**Passage to read:**
Feature Categorization using Satellite Imagery and Deep Learning

  • 🔬 Data Science
  • 🥠 Deep Learning and Feature Classifier

Introduction and methodology

This sample notebook demonstrates the use of deep learning capabilities in ArcGIS to perform feature categorization. Specifically, we are going to perform automated damage assessment of homes after the devastating Woolsey fires. This is a critical task in damage claim processing, and using deep learning can speed up the process and make it more efficient. The workflow consists of three major steps: (1) extract training data, (2) train a deep learning feature classifier model, (3) make inference using the model.

Figure 1. Feature classification example

Methodology

Figure 2. Methodology

Part 1 - Export training data for deep learning

To export training data for feature categorization, we need two input data:

  • An input raster that contains the spectral bands,
  • A feature class that defines the location (e.g. outline or bounding box) and label of each building.

**Directives:**
1 – Answer these from the feature categorization passage:
(a) After which fires does the sample assess damage to homes?
(b) What is the second of the three major steps in the workflow?
(c) What two inputs are needed to export training data?
2 – From the feature categorization passage, return the stretch from "This sample notebook" through "using the model.", word for word.

**Entries provided:**
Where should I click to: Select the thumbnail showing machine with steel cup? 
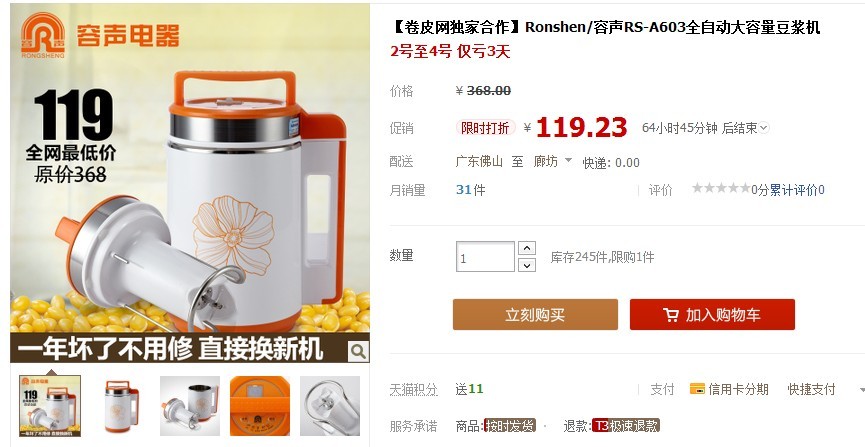coord(190,406)
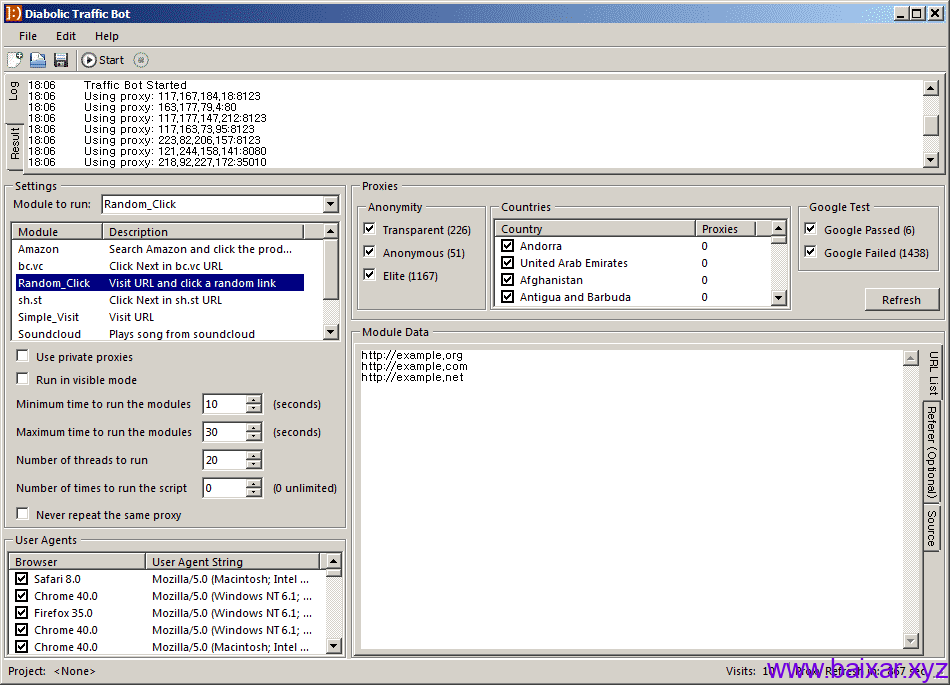This screenshot has height=685, width=950.
Task: Disable the Google Failed filter
Action: point(810,252)
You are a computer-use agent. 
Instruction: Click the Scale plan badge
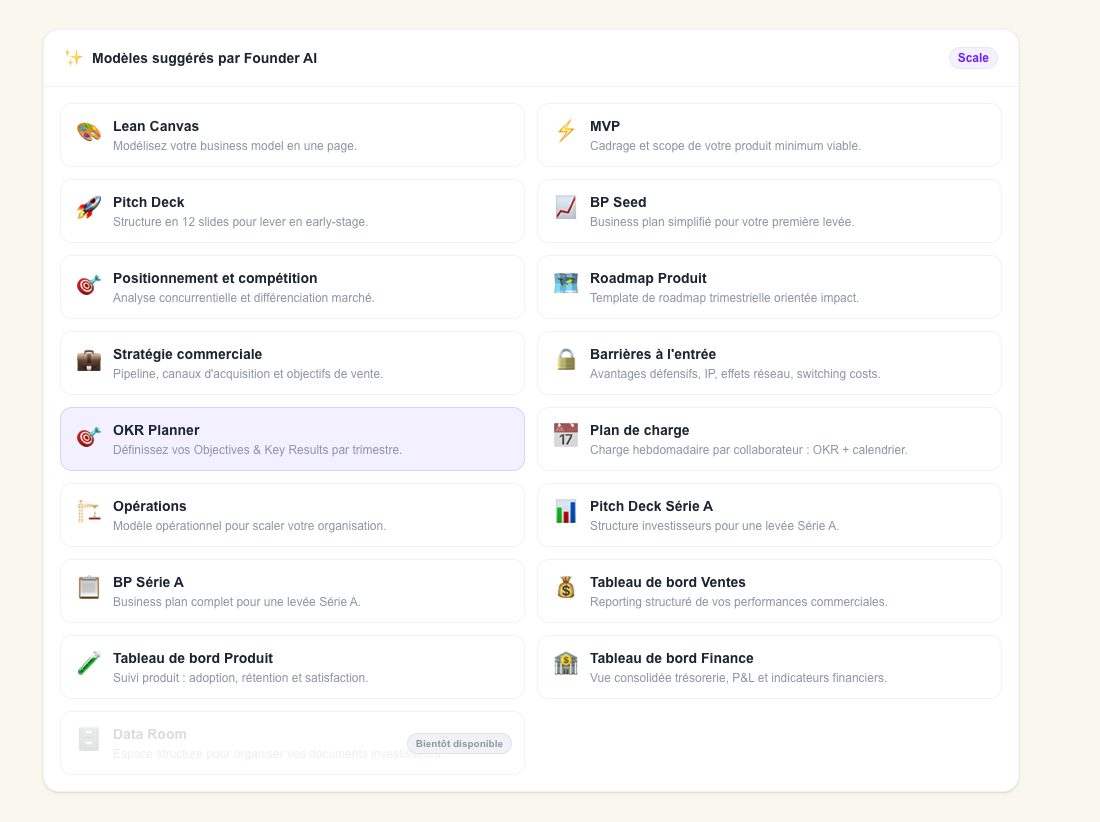coord(973,58)
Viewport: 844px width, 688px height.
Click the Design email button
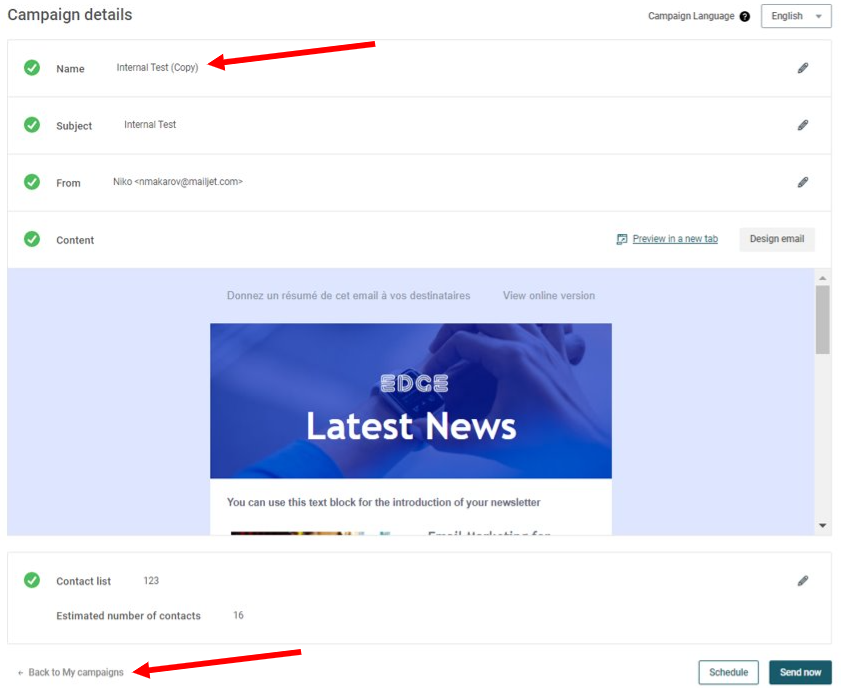[x=777, y=239]
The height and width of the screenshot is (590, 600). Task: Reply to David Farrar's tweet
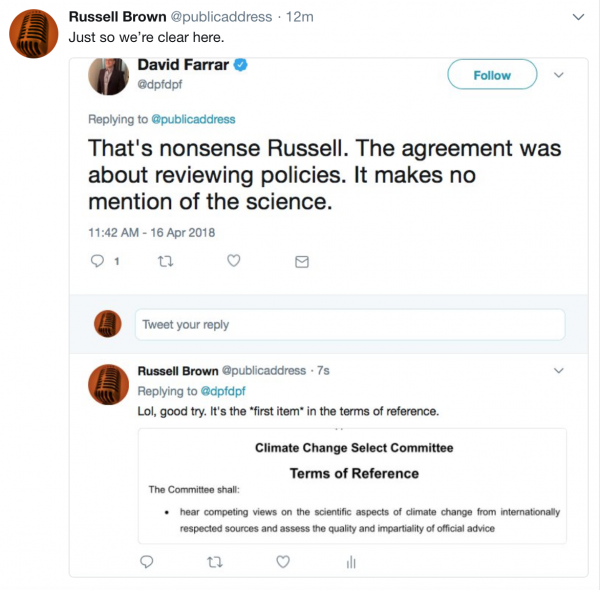[97, 261]

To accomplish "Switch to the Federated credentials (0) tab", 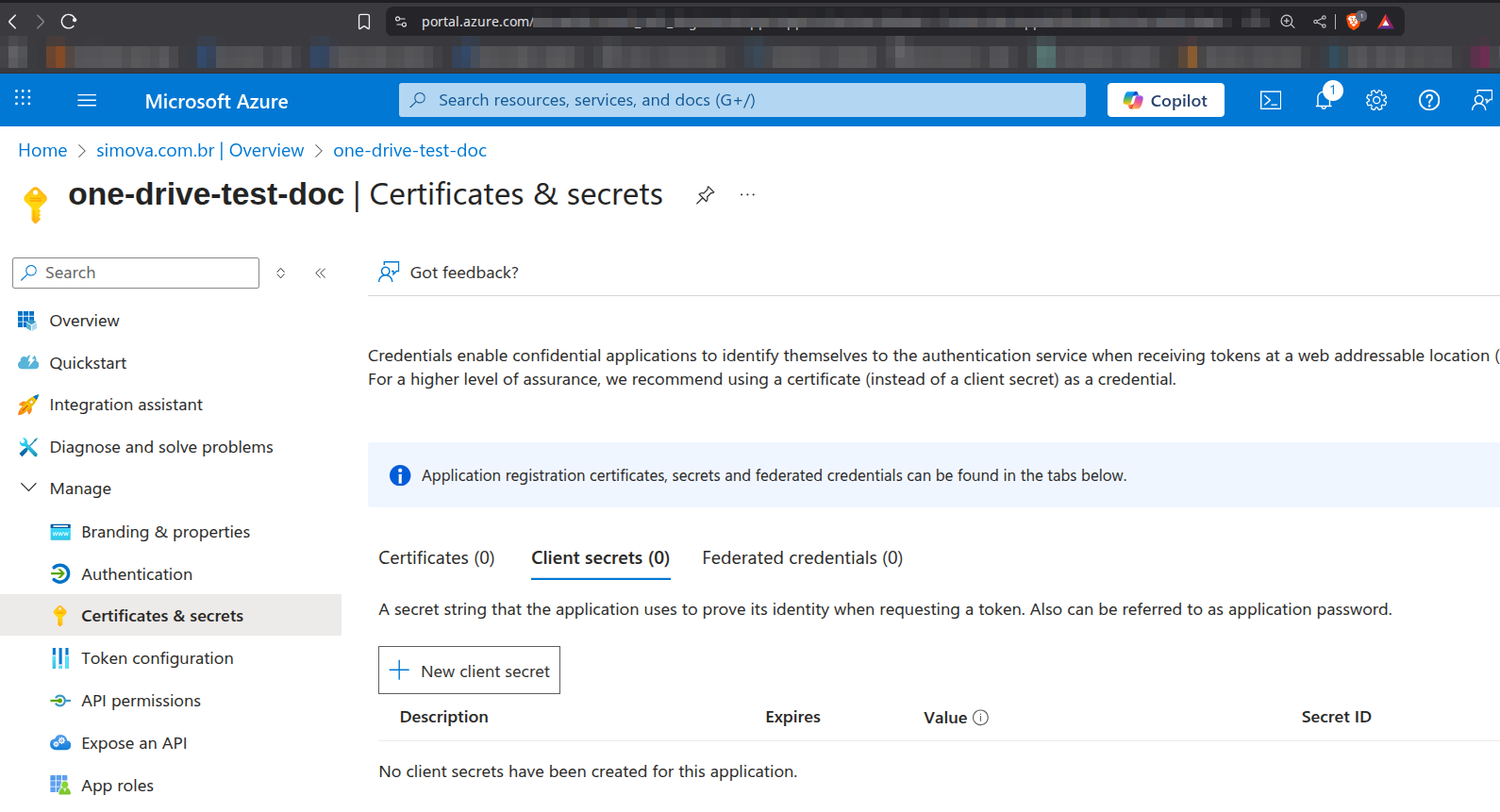I will tap(802, 558).
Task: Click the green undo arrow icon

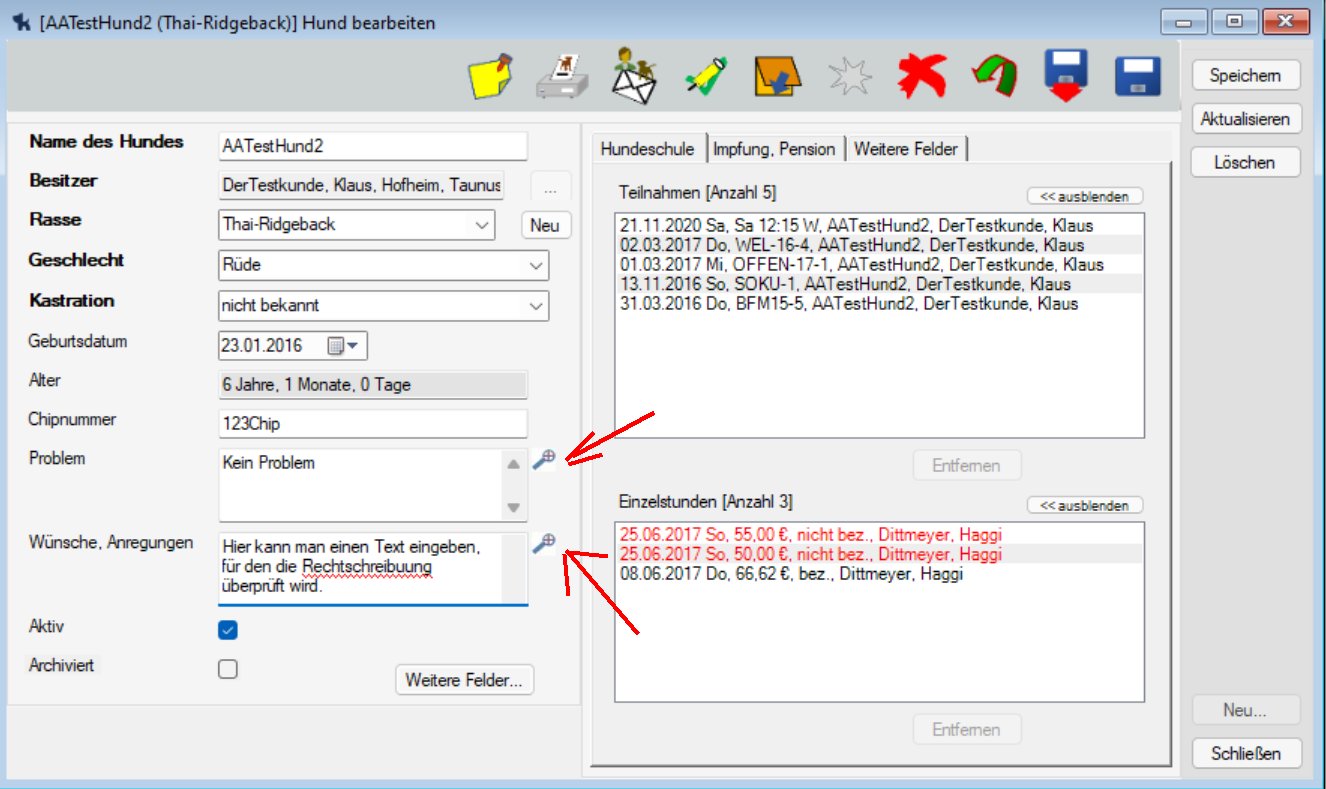Action: [x=994, y=76]
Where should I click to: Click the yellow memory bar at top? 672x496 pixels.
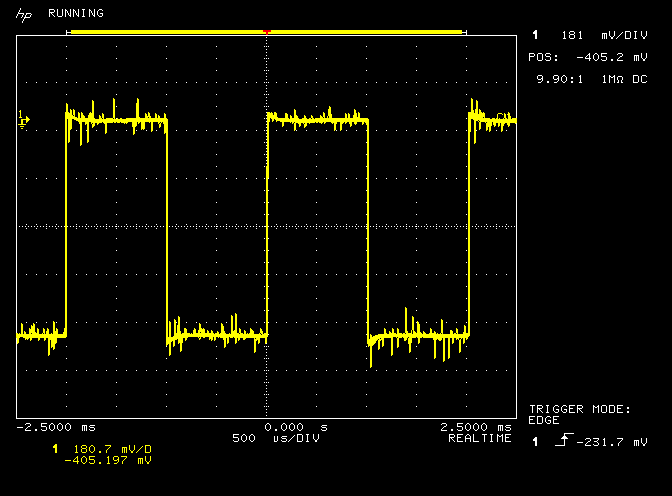pyautogui.click(x=160, y=32)
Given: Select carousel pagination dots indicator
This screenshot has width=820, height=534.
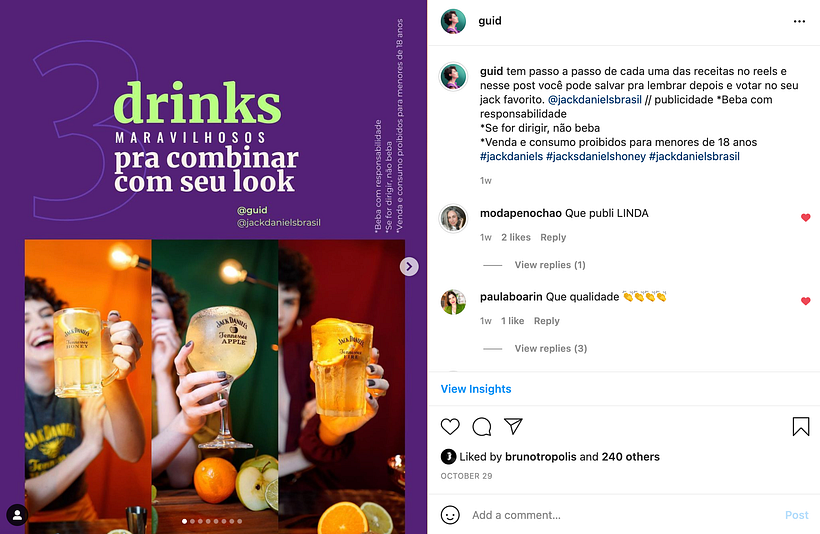Looking at the screenshot, I should pos(211,521).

**Correct answers:**
1 –
(a) The Woolsey fires.
(b) Train a deep learning feature classifier model.
(c) An input raster that contains the spectral bands, and a feature class that defines the location (such as an outline or bounding box) and the label of each building.

2 –
This sample notebook demonstrates the use of deep learning capabilities in ArcGIS to perform feature categorization. Specifically, we are going to perform automated damage assessment of homes after the devastating Woolsey fires. This is a critical task in damage claim processing, and using deep learning can speed up the process and make it more efficient. The workflow consists of three major steps: (1) extract training data, (2) train a deep learning feature classifier model, (3) make inference using the model.